# Evaluate
**module: src.run_evaluate**
```
!python -m src.run_evaluate --results_path $RESULTS_PATH --exp_names $EXP_NAMES
```
- results_path: directory with experiment results
- exp_names: comma separated list of subdirs in results path, useful if only few experiments needs to be evaluated
see the main funtion of the module for more options

In [None]:
import src
!python -m src.run_evaluate \
--results_path=workdir/results/test-paper_roles_st_stopword\
--exp_names=melamud_add,melamud_baladd,melamud_mult,melamud_balmult

# Result Tables 

In [None]:
import os
import pandas as pd
import json
from src.result_analysis import create_precision_recall_plot, create_precision_plot
pd.set_option('display.max_colwidth', None)

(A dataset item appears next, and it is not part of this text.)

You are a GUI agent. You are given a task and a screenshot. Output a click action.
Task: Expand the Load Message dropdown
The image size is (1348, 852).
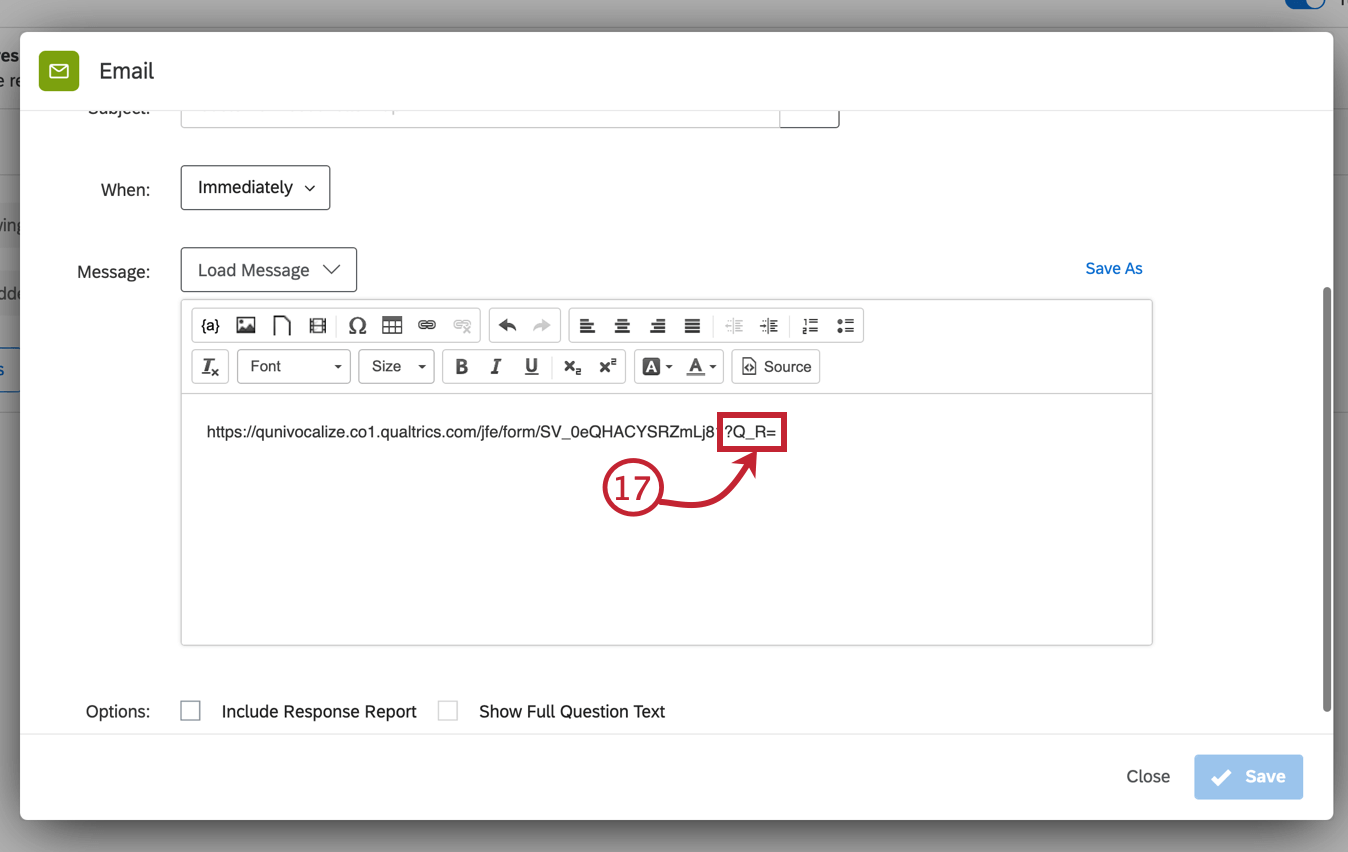[x=268, y=269]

def make_sorted_labels(precision_table):
    return [elem(str) for elem in sorted(list([int(e) for e in precision_table[0].keys()]))]


def make_precision_table(experiments, levels=[1,5], prefix='', round_signs=3):
    if prefix!='':
        prefix = prefix+'_'
    precision_table = []
    exp_names = []
    for exp_path in experiments:
        if type(exp_path) is tuple:
            exp_path, exp_name = exp_path
        else:
            exp_name = exp_path.split('/')[-1]
        
        exp_names.append(exp_name)
        try:
            with open(os.path.join(exp_path, f'{prefix}precision.json')) as f:
                precision_dict = json.load(f)
        except Exception as ex:
            continue
        row = {"model": exp_name}
        row1 = {level : round(prec, round_signs) for level, prec in precision_dict['precisions_at_level'].items()}
        for k,v in row1.items():
            row[k] = v
            
        if levels is None:
            levels = [str(lev) for lev in sorted([int(e) for e in precision_dict['precisions_at_level'].keys()])]
        else:
            levels = [str(lev) for lev in levels]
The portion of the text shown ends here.